Problem to work on =>
Go through the entries below and print, exactly, the lines starting at the one with "[Close] (274, 28)" and ending at the one with "Screenshot is 1797x2044.", keeping both ends and no others.

Supplied data =>
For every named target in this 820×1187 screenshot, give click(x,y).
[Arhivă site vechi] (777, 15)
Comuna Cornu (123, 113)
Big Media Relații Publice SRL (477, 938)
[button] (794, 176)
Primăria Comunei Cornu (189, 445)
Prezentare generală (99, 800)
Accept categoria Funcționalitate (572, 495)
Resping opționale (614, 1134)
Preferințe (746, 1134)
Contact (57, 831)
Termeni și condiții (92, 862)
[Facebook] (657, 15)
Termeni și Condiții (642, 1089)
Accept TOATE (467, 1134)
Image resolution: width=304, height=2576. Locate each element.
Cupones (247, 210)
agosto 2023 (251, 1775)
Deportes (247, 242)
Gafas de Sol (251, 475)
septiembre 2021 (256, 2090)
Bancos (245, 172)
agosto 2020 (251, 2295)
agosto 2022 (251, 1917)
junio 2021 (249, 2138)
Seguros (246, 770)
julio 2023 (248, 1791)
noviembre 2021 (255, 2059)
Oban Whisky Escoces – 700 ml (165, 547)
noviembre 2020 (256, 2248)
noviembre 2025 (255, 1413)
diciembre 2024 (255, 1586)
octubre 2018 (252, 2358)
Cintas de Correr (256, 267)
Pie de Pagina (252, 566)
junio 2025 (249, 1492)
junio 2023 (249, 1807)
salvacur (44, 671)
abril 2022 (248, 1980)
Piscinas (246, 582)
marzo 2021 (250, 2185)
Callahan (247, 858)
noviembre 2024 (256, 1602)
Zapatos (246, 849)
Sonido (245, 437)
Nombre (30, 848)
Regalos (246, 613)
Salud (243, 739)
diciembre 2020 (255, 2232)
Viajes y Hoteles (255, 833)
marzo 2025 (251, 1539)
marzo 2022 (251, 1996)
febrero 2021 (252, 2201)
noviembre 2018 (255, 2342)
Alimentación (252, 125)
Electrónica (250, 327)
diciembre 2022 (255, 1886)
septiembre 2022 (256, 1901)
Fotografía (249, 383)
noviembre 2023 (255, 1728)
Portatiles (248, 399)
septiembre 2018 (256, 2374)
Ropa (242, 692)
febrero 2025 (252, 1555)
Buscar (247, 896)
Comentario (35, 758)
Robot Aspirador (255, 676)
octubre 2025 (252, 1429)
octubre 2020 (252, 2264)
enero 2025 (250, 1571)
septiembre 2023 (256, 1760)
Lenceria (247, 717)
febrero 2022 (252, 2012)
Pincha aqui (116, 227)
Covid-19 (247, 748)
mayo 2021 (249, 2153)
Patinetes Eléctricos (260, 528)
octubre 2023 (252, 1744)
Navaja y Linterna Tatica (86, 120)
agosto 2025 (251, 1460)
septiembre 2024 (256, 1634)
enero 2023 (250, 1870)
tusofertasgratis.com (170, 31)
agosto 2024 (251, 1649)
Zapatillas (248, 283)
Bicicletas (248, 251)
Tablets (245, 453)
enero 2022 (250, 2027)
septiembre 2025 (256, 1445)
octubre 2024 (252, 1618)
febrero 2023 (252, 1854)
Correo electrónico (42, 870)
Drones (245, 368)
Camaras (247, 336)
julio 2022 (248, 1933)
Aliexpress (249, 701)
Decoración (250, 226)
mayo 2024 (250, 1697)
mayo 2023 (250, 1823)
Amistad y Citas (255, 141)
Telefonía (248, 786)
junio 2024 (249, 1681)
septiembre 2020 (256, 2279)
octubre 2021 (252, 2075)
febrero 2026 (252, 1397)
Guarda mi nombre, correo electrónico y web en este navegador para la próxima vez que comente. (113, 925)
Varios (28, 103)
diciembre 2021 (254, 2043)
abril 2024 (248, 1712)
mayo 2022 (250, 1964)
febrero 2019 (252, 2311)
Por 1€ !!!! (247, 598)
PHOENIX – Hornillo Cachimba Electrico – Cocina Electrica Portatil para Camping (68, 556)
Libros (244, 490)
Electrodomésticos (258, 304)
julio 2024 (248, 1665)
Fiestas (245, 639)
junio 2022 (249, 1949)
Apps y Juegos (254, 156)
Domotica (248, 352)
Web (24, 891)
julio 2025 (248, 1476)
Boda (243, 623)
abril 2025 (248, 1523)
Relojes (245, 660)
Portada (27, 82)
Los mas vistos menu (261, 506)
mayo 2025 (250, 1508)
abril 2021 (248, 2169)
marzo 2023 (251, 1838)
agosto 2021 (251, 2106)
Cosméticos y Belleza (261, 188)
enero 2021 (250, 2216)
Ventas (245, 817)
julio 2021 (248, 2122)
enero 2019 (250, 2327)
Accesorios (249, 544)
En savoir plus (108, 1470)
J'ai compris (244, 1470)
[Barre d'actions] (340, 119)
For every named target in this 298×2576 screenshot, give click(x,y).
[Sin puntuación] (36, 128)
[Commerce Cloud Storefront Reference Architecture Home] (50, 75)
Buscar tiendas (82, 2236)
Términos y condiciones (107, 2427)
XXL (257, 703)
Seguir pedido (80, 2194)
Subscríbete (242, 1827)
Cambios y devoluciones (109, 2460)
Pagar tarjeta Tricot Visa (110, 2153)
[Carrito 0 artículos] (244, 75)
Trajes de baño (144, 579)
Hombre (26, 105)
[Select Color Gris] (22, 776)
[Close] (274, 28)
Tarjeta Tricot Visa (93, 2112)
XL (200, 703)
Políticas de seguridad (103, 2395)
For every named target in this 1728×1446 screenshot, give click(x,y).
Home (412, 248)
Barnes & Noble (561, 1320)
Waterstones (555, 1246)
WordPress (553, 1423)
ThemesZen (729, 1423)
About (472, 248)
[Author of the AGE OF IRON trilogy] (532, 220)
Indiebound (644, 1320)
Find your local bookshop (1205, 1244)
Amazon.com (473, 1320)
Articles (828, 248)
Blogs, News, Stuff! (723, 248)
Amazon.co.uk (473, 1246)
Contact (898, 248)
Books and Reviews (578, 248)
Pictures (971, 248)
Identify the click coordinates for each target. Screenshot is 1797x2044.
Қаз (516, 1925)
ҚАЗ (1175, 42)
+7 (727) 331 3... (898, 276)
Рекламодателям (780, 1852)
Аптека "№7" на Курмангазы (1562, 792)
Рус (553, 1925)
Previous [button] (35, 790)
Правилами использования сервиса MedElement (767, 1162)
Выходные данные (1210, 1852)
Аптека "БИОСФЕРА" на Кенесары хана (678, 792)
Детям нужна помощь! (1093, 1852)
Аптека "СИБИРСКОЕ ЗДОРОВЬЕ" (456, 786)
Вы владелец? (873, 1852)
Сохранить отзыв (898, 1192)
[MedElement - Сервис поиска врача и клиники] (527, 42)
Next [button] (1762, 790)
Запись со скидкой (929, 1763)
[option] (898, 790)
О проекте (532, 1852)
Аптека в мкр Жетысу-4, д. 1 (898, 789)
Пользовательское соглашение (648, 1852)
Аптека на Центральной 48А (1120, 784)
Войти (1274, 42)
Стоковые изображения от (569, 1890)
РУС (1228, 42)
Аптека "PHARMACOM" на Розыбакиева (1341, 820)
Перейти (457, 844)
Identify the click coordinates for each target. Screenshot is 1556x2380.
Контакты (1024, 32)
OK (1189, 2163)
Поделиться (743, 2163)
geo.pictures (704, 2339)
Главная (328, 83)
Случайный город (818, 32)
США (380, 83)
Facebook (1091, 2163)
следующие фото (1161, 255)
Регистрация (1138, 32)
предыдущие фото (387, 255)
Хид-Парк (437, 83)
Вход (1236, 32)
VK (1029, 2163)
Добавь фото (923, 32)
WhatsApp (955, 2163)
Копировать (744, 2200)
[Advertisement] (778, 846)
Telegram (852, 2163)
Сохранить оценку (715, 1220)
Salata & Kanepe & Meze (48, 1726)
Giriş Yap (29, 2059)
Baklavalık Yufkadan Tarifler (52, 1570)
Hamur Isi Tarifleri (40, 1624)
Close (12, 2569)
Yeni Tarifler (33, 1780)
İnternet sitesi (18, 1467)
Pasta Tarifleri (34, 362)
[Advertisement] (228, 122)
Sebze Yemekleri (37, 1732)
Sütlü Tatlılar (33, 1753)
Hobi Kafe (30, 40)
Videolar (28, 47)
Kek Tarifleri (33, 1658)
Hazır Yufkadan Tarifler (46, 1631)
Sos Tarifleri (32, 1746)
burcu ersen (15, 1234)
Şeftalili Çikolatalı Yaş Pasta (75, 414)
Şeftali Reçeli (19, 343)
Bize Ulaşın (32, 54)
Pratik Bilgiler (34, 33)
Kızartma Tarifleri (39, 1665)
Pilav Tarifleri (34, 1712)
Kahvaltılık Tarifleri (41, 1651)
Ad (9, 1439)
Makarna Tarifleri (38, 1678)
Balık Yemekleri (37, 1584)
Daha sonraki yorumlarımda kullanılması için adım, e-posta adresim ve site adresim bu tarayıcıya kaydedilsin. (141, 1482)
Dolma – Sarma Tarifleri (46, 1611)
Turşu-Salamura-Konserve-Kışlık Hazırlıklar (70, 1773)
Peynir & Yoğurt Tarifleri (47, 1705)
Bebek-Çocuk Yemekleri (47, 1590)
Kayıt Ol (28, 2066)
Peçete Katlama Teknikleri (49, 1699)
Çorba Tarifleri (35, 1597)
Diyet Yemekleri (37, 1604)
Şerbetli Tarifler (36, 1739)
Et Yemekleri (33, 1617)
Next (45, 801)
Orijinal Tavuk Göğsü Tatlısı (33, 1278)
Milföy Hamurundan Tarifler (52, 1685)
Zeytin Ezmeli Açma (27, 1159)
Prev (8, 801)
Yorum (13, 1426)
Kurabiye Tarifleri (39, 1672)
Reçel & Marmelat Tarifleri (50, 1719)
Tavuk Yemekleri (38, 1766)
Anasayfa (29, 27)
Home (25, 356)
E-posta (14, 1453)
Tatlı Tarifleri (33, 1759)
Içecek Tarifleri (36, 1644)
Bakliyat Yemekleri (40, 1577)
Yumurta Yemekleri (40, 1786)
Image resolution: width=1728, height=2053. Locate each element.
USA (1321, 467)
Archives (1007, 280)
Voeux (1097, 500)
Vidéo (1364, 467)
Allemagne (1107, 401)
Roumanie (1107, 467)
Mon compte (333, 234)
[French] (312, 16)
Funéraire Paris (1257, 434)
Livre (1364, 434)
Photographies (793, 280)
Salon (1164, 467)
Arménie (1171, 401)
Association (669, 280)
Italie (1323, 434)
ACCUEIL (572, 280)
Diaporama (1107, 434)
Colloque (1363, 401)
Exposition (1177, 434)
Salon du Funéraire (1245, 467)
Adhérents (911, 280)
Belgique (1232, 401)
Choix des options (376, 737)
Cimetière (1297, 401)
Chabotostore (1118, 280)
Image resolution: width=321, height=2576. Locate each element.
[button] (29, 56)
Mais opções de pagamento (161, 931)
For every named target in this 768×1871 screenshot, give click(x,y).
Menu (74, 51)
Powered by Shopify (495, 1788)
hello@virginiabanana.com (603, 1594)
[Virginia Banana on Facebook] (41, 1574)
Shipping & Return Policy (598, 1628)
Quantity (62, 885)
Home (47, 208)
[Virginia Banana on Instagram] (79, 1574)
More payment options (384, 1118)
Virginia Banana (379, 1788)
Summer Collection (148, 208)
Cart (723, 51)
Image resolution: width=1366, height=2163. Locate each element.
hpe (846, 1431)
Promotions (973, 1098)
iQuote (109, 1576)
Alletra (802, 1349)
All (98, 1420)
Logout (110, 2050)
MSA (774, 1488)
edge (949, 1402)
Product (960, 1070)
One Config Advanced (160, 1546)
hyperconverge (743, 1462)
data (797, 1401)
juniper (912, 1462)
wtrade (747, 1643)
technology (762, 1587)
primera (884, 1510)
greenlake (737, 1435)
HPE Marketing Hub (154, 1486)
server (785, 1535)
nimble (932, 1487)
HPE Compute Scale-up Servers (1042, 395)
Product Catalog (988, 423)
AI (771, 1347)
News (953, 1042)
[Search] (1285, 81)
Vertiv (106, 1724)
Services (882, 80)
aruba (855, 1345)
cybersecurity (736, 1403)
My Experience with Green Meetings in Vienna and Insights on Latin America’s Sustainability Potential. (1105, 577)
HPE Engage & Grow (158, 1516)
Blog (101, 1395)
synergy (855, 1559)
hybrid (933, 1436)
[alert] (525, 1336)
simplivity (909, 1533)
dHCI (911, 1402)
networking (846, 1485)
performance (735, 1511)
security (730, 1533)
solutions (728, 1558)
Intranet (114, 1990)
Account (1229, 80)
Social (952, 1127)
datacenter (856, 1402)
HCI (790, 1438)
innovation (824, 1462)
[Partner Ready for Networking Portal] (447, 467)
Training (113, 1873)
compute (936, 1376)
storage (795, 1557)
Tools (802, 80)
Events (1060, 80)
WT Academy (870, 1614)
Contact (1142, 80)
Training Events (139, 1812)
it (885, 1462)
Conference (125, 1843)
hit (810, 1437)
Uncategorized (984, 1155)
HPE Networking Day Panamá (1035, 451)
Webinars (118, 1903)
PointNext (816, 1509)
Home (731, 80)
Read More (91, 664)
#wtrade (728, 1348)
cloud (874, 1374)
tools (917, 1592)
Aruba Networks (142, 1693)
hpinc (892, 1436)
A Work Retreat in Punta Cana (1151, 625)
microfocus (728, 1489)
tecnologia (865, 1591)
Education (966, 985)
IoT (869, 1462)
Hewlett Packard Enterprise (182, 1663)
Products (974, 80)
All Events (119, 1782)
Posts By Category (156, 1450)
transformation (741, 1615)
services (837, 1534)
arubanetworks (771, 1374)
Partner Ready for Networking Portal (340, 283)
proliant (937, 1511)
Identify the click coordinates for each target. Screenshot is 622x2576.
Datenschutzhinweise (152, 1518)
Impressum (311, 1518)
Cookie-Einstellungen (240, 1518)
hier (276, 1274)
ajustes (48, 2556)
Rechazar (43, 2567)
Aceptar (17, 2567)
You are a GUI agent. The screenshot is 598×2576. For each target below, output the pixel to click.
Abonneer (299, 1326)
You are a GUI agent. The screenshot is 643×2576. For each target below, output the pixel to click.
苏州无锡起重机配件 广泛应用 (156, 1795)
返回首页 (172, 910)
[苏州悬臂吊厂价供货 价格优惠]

Exercise output =>
[Close] (274, 28)
Tarjeta Tricot Visa (93, 2112)
XL (200, 703)
Políticas de seguridad (103, 2395)
For every named target in this 1728×1446 screenshot, give click(x,y).
Home (412, 248)
Barnes & Noble (561, 1320)
Waterstones (555, 1246)
WordPress (553, 1423)
ThemesZen (729, 1423)
About (472, 248)
[Author of the AGE OF IRON trilogy] (532, 220)
Indiebound (644, 1320)
Find your local bookshop (1205, 1244)
Amazon.com (473, 1320)
Articles (828, 248)
Blogs, News, Stuff! (723, 248)
Amazon.co.uk (473, 1246)
Contact (898, 248)
Books and Reviews (578, 248)
Pictures (971, 248)
Identify the click coordinates for each target. Screenshot is 1797x2044.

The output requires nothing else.